----- Records for processing -----

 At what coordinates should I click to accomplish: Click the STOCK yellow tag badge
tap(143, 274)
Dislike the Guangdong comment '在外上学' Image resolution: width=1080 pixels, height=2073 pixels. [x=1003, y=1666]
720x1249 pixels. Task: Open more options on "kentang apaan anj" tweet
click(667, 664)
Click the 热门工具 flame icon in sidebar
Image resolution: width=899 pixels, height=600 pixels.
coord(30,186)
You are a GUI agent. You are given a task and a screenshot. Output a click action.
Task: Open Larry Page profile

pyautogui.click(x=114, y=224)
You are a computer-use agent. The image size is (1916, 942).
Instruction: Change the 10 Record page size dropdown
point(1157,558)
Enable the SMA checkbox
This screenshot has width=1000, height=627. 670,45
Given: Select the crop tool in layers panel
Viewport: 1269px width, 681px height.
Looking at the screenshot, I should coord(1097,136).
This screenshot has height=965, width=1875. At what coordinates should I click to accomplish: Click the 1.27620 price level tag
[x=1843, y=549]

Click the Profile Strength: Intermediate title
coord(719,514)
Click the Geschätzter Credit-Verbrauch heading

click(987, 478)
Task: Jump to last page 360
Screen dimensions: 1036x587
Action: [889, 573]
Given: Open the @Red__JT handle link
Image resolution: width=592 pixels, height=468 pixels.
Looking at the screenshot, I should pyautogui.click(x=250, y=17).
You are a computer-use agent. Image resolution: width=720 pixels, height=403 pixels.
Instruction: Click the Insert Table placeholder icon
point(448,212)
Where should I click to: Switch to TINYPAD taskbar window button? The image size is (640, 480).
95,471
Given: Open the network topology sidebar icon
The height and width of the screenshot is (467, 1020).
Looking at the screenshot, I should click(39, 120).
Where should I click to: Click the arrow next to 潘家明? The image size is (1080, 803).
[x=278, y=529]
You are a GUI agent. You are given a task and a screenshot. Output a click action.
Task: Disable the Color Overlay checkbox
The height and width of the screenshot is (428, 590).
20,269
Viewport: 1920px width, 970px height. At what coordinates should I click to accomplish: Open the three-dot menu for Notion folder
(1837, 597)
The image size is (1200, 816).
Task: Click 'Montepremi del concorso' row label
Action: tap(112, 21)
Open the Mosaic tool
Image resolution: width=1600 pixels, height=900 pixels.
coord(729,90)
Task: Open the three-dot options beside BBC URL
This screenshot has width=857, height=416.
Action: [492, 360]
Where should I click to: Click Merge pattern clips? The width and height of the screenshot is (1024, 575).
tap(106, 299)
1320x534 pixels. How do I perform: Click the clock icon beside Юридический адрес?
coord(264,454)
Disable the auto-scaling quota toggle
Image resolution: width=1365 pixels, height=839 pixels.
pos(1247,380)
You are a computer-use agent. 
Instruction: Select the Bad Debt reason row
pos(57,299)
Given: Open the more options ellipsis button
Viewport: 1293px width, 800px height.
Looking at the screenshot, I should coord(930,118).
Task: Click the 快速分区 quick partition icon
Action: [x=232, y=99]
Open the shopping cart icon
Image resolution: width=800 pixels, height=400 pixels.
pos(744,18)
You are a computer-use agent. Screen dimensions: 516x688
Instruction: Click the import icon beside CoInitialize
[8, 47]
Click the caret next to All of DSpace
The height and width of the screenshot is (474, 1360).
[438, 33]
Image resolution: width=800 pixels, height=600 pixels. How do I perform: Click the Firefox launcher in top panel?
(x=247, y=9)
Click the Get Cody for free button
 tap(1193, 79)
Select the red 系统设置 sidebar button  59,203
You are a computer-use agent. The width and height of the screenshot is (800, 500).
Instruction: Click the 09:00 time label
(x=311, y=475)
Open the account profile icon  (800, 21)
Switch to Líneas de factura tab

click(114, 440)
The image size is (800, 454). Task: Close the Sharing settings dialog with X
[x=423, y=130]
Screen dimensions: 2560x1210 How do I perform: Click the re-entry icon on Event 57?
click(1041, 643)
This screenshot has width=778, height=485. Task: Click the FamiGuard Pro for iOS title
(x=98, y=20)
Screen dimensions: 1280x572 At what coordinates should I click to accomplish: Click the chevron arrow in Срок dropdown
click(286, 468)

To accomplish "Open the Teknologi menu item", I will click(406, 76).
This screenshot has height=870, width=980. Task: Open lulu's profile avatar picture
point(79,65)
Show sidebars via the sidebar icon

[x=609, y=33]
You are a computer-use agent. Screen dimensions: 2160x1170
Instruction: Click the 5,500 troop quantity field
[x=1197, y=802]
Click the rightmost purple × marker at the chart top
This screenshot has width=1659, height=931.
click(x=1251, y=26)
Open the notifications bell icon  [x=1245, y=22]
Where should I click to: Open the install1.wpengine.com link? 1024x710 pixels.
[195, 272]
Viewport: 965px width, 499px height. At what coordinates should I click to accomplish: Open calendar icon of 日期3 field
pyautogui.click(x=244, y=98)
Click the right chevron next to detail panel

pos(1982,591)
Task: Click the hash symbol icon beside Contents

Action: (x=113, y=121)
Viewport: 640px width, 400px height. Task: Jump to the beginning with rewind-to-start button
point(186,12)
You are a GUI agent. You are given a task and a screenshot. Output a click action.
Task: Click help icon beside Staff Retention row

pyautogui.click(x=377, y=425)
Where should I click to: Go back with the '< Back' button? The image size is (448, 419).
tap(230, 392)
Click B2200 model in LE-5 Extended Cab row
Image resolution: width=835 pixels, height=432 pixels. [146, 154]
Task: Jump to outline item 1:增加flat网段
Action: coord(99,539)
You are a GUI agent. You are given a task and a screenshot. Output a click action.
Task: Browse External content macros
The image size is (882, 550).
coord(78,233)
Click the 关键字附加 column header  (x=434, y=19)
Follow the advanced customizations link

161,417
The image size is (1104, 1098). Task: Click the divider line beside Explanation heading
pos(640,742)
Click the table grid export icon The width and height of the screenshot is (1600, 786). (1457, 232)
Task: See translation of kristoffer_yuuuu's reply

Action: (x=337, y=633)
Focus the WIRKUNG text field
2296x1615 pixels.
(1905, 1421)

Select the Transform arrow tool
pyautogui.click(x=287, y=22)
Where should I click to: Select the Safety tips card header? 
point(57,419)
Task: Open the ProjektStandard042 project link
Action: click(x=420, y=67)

-----

Look above for the line holding "The height and width of the screenshot is (467, 1020)." and the line holding "Open the shopping cart icon", then output exactly those two lines and every line between them, nothing more.

--- Response area ---
The height and width of the screenshot is (467, 1020).
Looking at the screenshot, I should click(39, 120).
Where should I click to: Click the arrow next to 潘家明? The image size is (1080, 803).
[x=278, y=529]
You are a GUI agent. You are given a task and a screenshot. Output a click action.
Task: Disable the Color Overlay checkbox
The height and width of the screenshot is (428, 590).
20,269
Viewport: 1920px width, 970px height. At what coordinates should I click to accomplish: Open the three-dot menu for Notion folder
(1837, 597)
The image size is (1200, 816).
Task: Click 'Montepremi del concorso' row label
Action: tap(112, 21)
Open the Mosaic tool
Image resolution: width=1600 pixels, height=900 pixels.
coord(729,90)
Task: Open the three-dot options beside BBC URL
This screenshot has width=857, height=416.
Action: [492, 360]
Where should I click to: Click Merge pattern clips? The width and height of the screenshot is (1024, 575).
tap(106, 299)
1320x534 pixels. How do I perform: Click the clock icon beside Юридический адрес?
coord(264,454)
Disable the auto-scaling quota toggle
Image resolution: width=1365 pixels, height=839 pixels.
pos(1247,380)
You are a computer-use agent. 
Instruction: Select the Bad Debt reason row
pos(57,299)
Given: Open the more options ellipsis button
Viewport: 1293px width, 800px height.
Looking at the screenshot, I should coord(930,118).
Task: Click the 快速分区 quick partition icon
Action: [x=232, y=99]
Open the shopping cart icon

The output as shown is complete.